*WHAT THE TASK ASKS*:
Starting with the line that contains "Identify the click" and stopping after the line that contains "Forever 21 Aéroville", copy the entries below exactly. Include nothing else.

*TASK INPUT*:
-- Opening Marker --

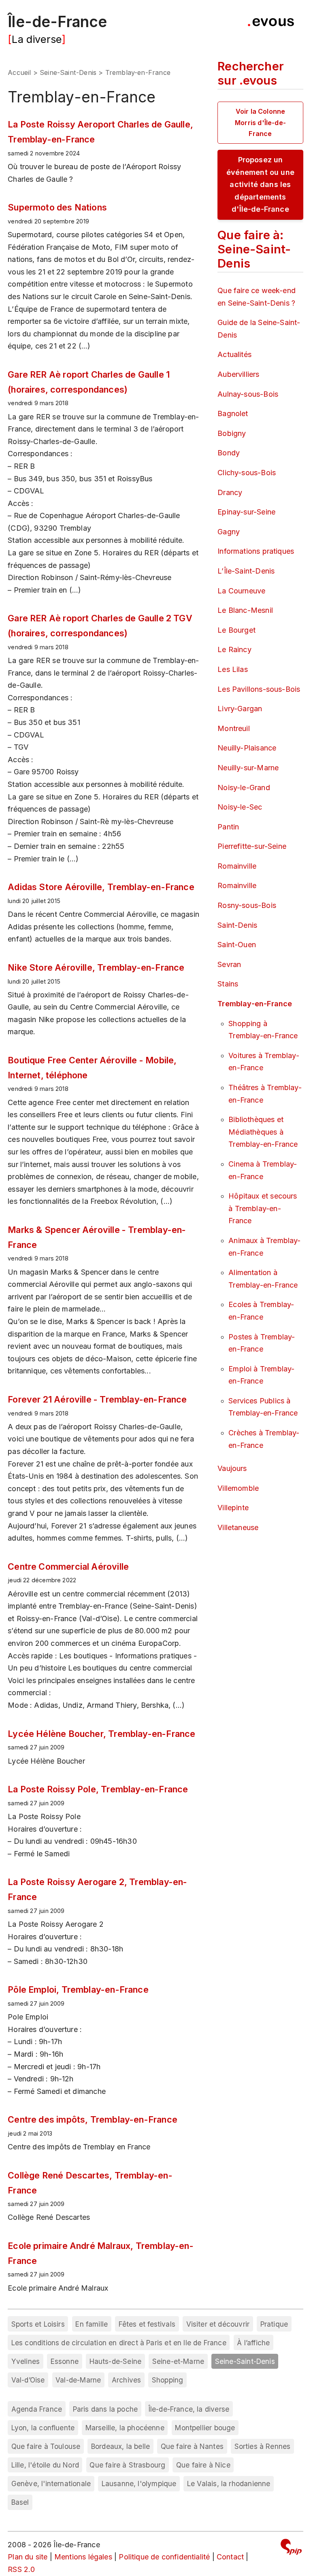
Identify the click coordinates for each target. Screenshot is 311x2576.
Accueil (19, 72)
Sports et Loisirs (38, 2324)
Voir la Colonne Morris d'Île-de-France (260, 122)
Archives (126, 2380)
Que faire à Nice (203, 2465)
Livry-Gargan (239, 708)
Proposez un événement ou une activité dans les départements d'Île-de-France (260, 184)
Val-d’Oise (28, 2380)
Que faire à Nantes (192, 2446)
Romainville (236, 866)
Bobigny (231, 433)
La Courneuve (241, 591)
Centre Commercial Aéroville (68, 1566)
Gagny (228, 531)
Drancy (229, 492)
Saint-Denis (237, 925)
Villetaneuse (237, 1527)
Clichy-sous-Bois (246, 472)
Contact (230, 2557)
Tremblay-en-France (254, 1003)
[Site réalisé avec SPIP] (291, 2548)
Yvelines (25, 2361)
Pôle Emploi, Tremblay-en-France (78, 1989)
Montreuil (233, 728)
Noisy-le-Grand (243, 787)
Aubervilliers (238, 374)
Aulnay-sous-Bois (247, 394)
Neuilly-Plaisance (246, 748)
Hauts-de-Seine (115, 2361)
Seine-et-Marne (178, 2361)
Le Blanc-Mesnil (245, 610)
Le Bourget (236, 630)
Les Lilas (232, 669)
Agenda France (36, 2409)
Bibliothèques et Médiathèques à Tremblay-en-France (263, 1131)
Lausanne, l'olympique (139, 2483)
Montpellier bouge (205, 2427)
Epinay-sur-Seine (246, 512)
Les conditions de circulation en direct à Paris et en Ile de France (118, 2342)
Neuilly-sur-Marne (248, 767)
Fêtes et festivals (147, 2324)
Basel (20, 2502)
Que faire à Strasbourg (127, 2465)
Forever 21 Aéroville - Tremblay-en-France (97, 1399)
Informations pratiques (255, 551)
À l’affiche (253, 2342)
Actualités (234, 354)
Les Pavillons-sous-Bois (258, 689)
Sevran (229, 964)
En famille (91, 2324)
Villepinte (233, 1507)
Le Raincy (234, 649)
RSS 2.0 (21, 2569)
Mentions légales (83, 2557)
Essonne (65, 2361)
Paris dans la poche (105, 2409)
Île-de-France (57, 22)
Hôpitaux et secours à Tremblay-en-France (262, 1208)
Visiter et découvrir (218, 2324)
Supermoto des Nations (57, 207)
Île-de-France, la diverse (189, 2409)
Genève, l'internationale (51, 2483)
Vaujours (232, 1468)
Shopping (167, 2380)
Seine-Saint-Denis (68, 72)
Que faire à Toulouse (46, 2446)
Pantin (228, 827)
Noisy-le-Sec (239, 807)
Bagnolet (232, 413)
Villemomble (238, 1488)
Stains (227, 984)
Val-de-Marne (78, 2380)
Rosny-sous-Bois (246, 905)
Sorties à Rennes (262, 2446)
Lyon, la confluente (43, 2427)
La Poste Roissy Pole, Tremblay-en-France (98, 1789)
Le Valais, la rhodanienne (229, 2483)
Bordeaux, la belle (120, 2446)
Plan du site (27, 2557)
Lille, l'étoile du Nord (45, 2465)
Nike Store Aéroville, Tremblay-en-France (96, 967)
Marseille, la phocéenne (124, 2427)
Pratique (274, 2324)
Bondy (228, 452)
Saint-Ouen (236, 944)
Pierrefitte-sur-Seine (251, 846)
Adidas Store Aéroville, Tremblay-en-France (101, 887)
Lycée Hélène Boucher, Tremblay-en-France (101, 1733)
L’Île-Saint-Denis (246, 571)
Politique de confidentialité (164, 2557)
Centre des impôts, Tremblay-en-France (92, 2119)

-- Closing Marker --
-- Opening Marker --

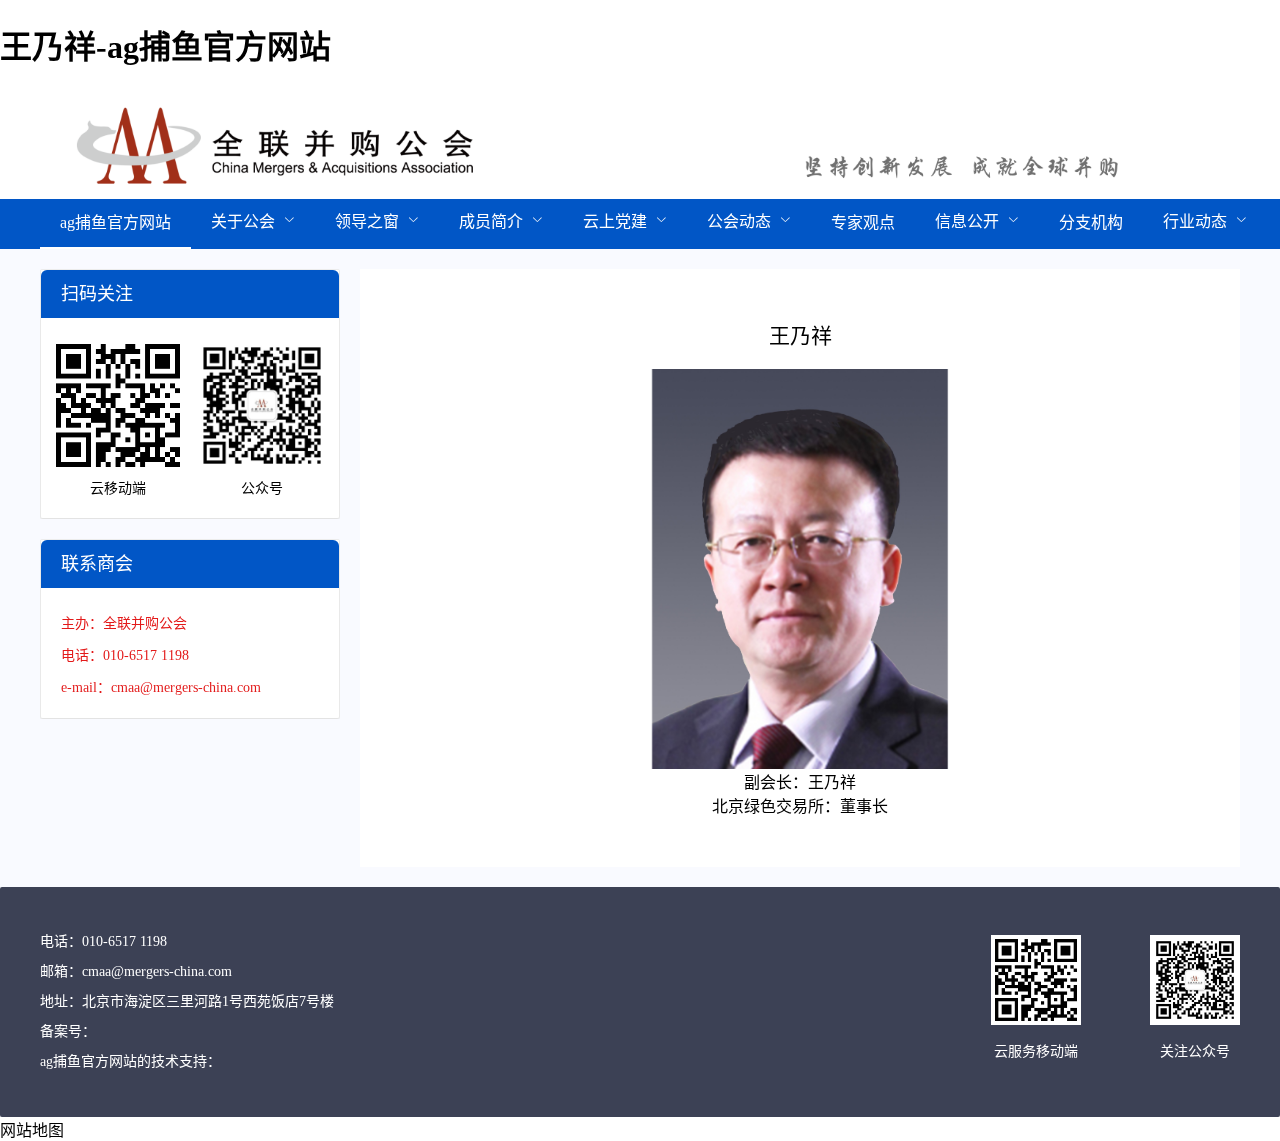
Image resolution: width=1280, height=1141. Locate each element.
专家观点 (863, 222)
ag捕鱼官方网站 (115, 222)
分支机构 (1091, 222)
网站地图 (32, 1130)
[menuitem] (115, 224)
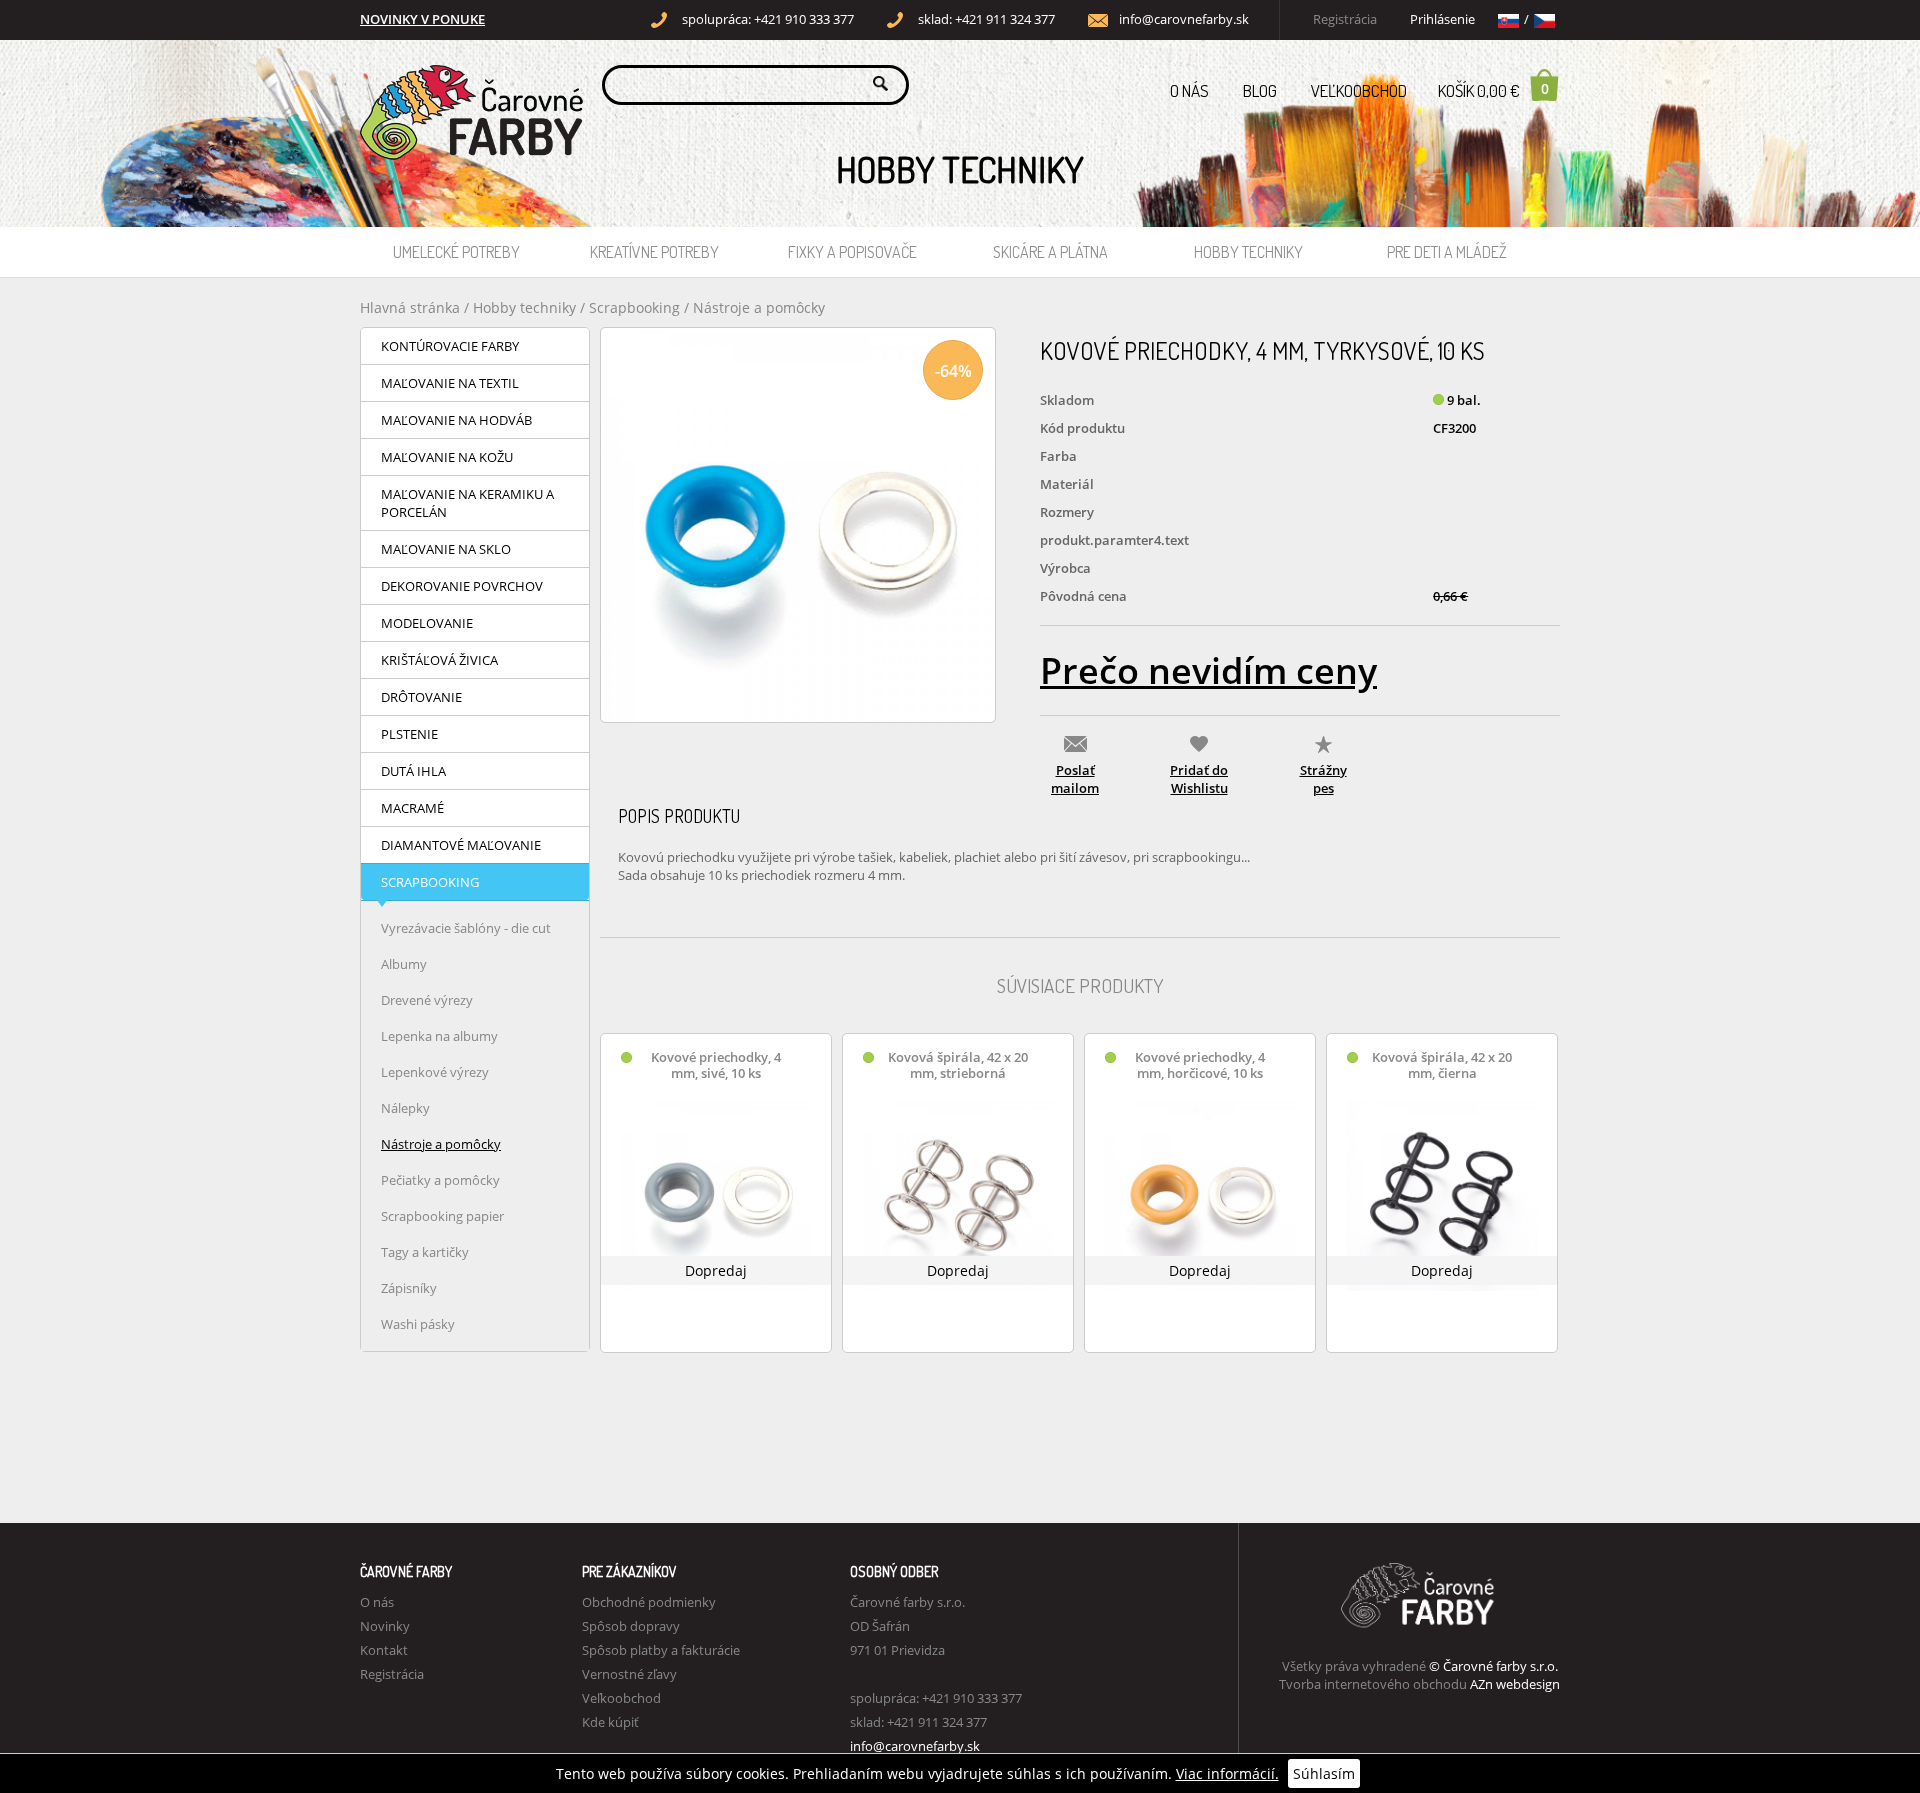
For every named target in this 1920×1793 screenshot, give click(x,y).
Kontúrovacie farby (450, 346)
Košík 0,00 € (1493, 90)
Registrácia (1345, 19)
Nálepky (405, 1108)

-- Closing Marker --
-- Opening Marker --

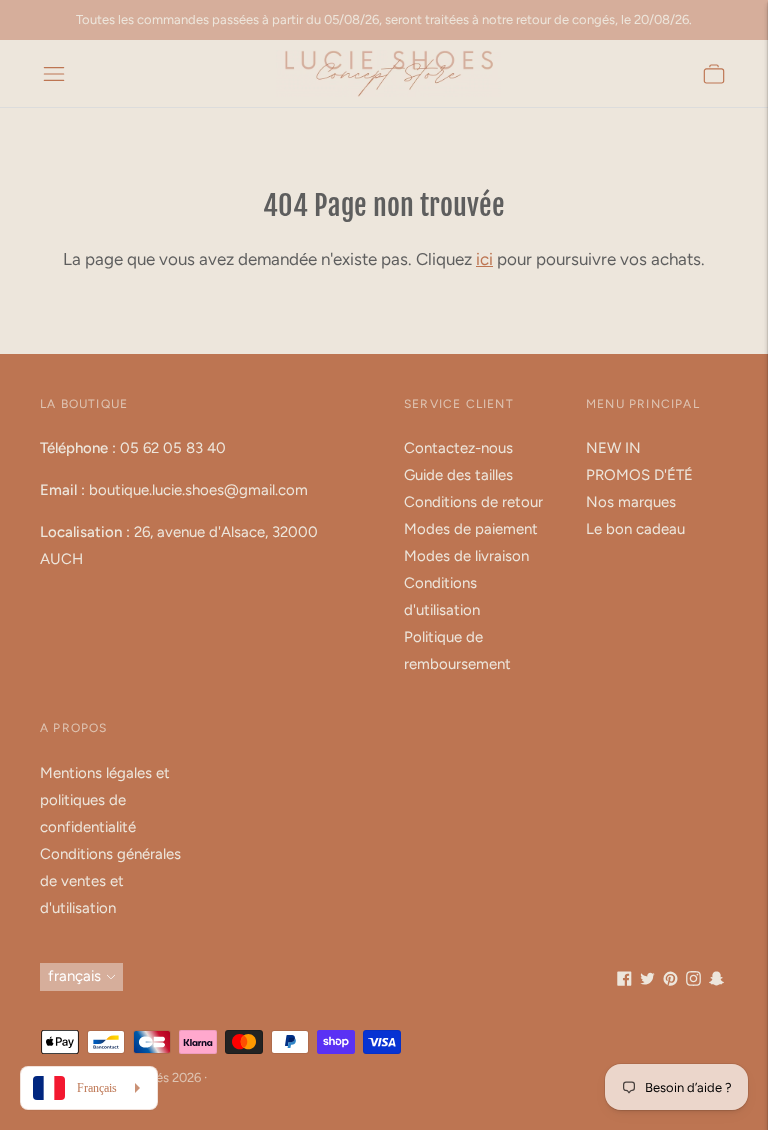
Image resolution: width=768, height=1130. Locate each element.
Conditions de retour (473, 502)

-- Closing Marker --

*EXPECTED ANSWER*:
Identify the click coordinates for each target. Screenshot is 311x2576.
Accueil (19, 72)
Sports et Loisirs (38, 2324)
Voir la Colonne Morris d'Île-de-France (260, 122)
Archives (126, 2380)
Que faire à Nice (203, 2465)
Livry-Gargan (239, 708)
Proposez un événement ou une activité dans les départements d'Île-de-France (260, 184)
Val-d’Oise (28, 2380)
Que faire à Nantes (192, 2446)
Romainville (236, 866)
Bobigny (231, 433)
La Courneuve (241, 591)
Centre Commercial Aéroville (68, 1566)
Gagny (228, 531)
Drancy (229, 492)
Saint-Denis (237, 925)
Villetaneuse (237, 1527)
Clichy-sous-Bois (246, 472)
Contact (230, 2557)
Tremblay-en-France (254, 1003)
[Site réalisé avec SPIP] (291, 2548)
Yvelines (25, 2361)
Pôle Emploi, Tremblay-en-France (78, 1989)
Montreuil (233, 728)
Noisy-le-Grand (243, 787)
Aubervilliers (238, 374)
Aulnay-sous-Bois (247, 394)
Neuilly-Plaisance (246, 748)
Hauts-de-Seine (115, 2361)
Seine-et-Marne (178, 2361)
Le Blanc-Mesnil (245, 610)
Le Bourget (236, 630)
Les Lilas (232, 669)
Agenda France (36, 2409)
Bibliothèques et Médiathèques à Tremblay-en-France (263, 1131)
Lausanne, l'olympique (139, 2483)
Montpellier bouge (205, 2427)
Epinay-sur-Seine (246, 512)
Les conditions de circulation en direct à Paris et en Ile de France (118, 2342)
Neuilly-sur-Marne (248, 767)
Fêtes et festivals (147, 2324)
Basel (20, 2502)
Que faire à Strasbourg (127, 2465)
Forever 21 Aéroville - Tremblay-en-France (97, 1399)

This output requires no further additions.